Lambrecht: Tat in Idar-Oberstein zeigt «Eskalationsspirale»

23.09.2021 Nach Meinung von Bundesjustizministerin Christine Lambrecht (SPD) zeigt die Tötung eines Tankstellen-Mitarbeiters in Idar-Oberstein «eine dramatische Eskalationsspirale von Hass und Gewalt». Der Radikalisierung gewaltbereiter Corona-Leugner müsse man sich mit allen rechtsstaatlichen Mitteln entgegenstellen, sagte Lambrecht dem Redaktionsnetzwerk Deutschland (RND). «Die Verachtung der Demokratie verbindet Rechtsextremisten, Verschwörungsideologen und aggressive Corona-Leugner.» Zwar habe die große Koalition die Mittel des Rechtsstaates deutlich geschärft, so etwa mit einem umfassenden Gesetzespaket gegen Hass und Hetze, fügte Lambrecht hinzu. Nun komme es jedoch darauf an, mehr Geld in die Prävention zu investieren.

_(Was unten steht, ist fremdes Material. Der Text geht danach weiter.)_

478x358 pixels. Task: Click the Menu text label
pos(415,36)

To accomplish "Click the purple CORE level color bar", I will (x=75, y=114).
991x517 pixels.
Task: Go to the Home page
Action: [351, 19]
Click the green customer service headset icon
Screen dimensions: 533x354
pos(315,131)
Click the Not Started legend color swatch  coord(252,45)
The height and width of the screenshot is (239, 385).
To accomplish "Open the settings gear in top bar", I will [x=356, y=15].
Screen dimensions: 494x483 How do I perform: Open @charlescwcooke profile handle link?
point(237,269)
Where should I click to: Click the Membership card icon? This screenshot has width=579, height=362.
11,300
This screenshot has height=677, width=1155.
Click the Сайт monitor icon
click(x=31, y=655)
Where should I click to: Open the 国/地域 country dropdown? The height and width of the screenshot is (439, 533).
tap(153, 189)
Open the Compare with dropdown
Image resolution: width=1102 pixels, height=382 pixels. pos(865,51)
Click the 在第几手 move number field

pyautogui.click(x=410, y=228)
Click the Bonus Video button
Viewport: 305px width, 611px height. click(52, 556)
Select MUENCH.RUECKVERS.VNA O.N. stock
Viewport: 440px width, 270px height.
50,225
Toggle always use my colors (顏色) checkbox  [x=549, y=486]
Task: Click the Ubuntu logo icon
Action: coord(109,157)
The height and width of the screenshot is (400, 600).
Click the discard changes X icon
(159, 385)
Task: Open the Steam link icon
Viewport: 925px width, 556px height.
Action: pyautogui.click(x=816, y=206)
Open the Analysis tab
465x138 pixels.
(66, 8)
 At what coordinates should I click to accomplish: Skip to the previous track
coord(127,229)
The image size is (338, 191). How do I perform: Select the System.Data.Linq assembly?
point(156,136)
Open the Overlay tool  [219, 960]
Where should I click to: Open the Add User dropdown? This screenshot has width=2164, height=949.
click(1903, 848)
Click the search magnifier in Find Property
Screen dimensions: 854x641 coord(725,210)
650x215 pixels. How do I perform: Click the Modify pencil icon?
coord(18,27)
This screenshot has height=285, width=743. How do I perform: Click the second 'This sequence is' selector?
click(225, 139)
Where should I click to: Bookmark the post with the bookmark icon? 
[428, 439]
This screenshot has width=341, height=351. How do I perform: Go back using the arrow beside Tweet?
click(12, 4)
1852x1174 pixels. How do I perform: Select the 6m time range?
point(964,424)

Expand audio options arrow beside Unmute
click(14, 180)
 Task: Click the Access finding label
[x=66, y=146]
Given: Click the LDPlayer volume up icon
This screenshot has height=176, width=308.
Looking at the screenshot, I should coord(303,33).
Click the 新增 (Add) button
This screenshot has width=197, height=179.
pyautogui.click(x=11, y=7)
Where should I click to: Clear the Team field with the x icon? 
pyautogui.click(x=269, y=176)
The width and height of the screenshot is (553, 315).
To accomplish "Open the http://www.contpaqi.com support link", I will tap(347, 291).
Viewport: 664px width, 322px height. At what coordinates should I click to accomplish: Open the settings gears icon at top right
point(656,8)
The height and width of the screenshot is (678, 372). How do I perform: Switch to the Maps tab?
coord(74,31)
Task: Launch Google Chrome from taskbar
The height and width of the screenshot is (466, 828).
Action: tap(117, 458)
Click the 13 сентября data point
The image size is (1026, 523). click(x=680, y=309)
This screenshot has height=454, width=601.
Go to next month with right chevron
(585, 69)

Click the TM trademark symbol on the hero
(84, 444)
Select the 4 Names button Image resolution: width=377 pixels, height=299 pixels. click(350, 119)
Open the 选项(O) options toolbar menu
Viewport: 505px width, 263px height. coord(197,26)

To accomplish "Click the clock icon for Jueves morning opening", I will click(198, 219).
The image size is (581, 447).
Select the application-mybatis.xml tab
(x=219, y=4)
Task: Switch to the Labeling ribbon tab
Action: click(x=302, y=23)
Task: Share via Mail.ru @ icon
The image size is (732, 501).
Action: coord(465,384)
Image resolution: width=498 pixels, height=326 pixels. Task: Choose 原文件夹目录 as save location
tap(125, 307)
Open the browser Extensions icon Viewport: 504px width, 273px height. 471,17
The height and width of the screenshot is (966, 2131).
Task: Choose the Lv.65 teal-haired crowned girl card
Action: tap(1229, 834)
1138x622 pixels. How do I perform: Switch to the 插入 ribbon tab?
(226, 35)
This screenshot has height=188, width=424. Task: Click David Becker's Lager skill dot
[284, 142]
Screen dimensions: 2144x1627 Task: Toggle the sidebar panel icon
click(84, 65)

Christine Lambrecht (SPD), Bundesministerin der Justiz, spricht in ein Mikrofon. Foto: Christophe Gateau/dpa/Archiv © dpa - Deutsche Presse-Agentur GmbH

Nachdem der Bundestag sich nicht auf ein Demokratiefördergesetz verständigen konnte, macht Lambrecht (SPD) der Unionsfraktion Vorwürfe. «Es war nicht «der Bundestag», der das Demokratiefördergesetz verhindert hat, sondern einzig und allein seine Fraktion: die CDU/CSU-Fraktion», sagte Lambrecht dem RND. «Die Union will das Gesetz nicht und hat alles darangesetzt, es zu verhindern. Und es gibt keine ernstzunehmenden Anzeichen dafür, dass dies in der kommenden Wahlperiode anders sein wird.» Die SPD hingegen werde alles dafür tun, dass es kommt.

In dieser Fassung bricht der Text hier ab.